What the public wants doesn't matter. A solid majority of the public wanted 'Medicare-E' single payer health reform. The village was more interested in helping the insurance industry hit its executive compensation targets. Medicare-E didn't happen; mandates did. The village wouldn't notice, or care, if half the population was starving.

Even if half the population were starving, a sizable chunk of the public would argue that the real problem was lack of faith in Jesus and not kleptocratic elites. Prosperity theology is a very, very effective social control scheme.

Wandering Cynic November 28, 2009 - 4:21pm

Things are not going to get better and Americans are not revolutionary, in fact our culture has spent the last 350 years or so excising that kind of behavior from the lower economic classes making them into little more than lambs. Lambs only know how to run to the trough when someone opens a bag of feed and are easily led to slaughter.

We need a NATION WIDE STRIKE for Real healthcare reform

Joaquin November 28, 2009 - 8:31pm

I will officially be on this map Jan 1. I was given a taxi ride home on Nov. 2 (I had a company van)but paid until Dec 31. The on to EDD but I'm one of the lucky ones there's a buy out for me it's not much but I have Real Low Overhead. I spent the last few years getting ready for that day. Oh well, back outside and to getting next years garden ready.

jo6pac November 28, 2009 - 11:13am

The color selection adds to the drama. That said, the Bureau of Labor and Statistics should keep going up the spectrum beyond "10% or over". Michigan has an unemployment rate over 15%.

Silent Autumn November 28, 2009 - 3:43pm

...there are far more Americans out of work than the "numbers" count! You'all need to get a grip and face the reality; we be fucked! At this point it's every man/human for their selves; unless of course you have a sense of community and actually give a shit about your fellow humans. The recovery isn't about you, me, or the other; it's about the rich bastards protecting their wealth (which got stolen from us) and just what the hell are you going to do about it?
Yeah, I thought so...never mind...


"We're all of us children in a vast kindergarten trying to spell God's name with the wrong alphabet blocks." ~ Edwin Arlington Robinson

Celsius 233 November 29, 2009 - 9:52am

Is that, with all the veterans and ex-soldiers folks who are well trained with weapon use and surviving in tough circumstances, there isn't some kind of epidemic of violence against those who are perceived to be wealthy at the expense of everyone else.
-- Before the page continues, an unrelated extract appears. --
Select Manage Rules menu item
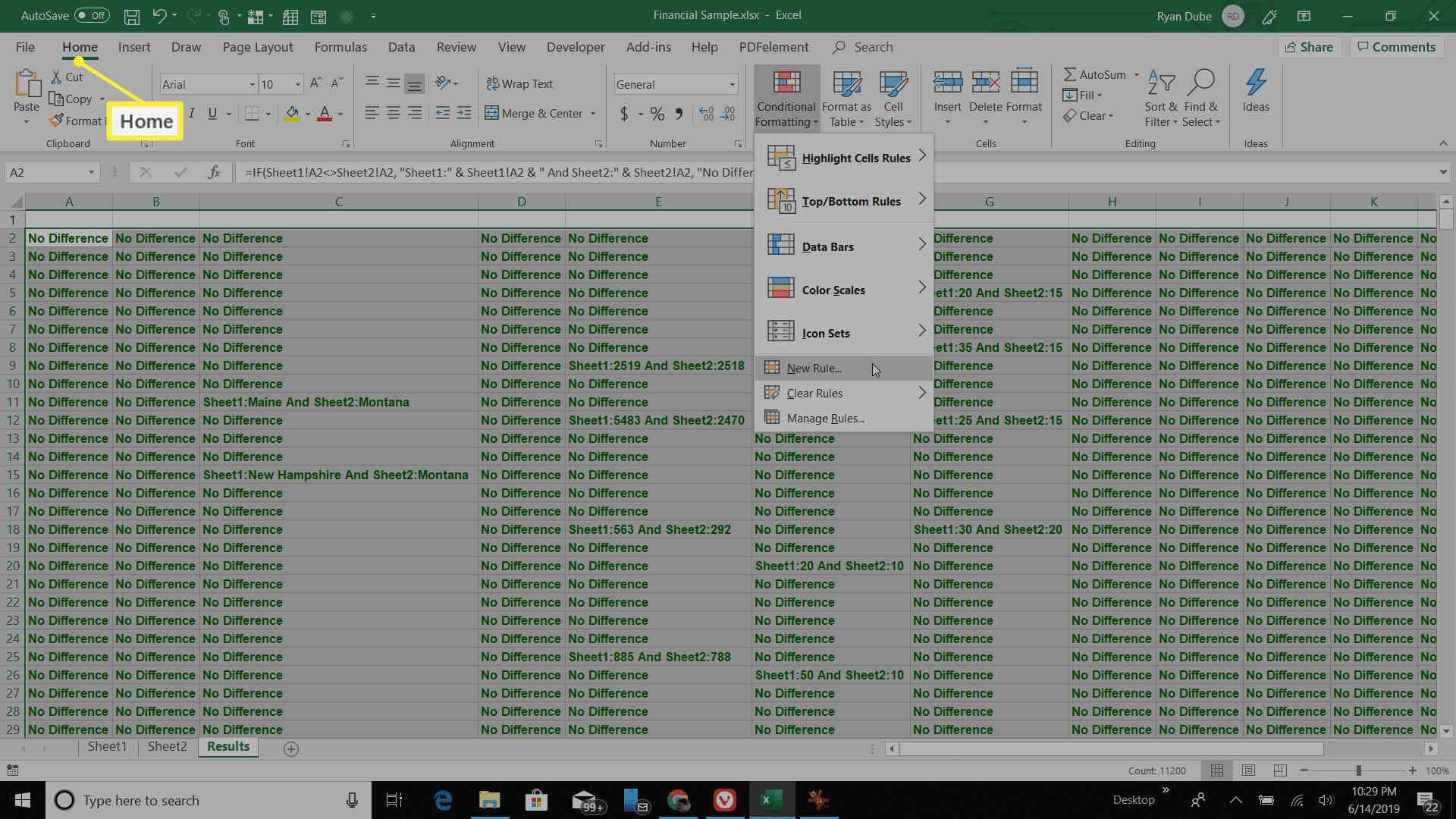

For example, why aren't Wall Street execs being murdered on a daily basis? Instead, we get the Hasan types who simply go nuts and kill their buddies. Why aren't there more of the McVeigh types who have the skills and the brain to plan and execute various acts of domestic terrorism? This is what I find truly odd.

creativelcro November 29, 2009 - 11:48am

...people is an altogether more unpleasant experience than musing about it online whilst sipping one's latte. Fortunately, the average ex-soldier has a rather more developed understanding of this essential truth than the average member of the commentariat.

“The absence of any US-Iran bilateral channel...may have the perverse effect of reinforcing Iranian interest in progressing in the nuclear realm so that the US will be forced to take it seriously and engage it directly." ~ Richard Haass

JustPlainDave November 29, 2009 - 11:54am

I suppose. My point is, what happens when the disgruntled McVeigh types have no more money to buy their coffee and things in their life become more unpleasant than it would be to plan and execute a rampage?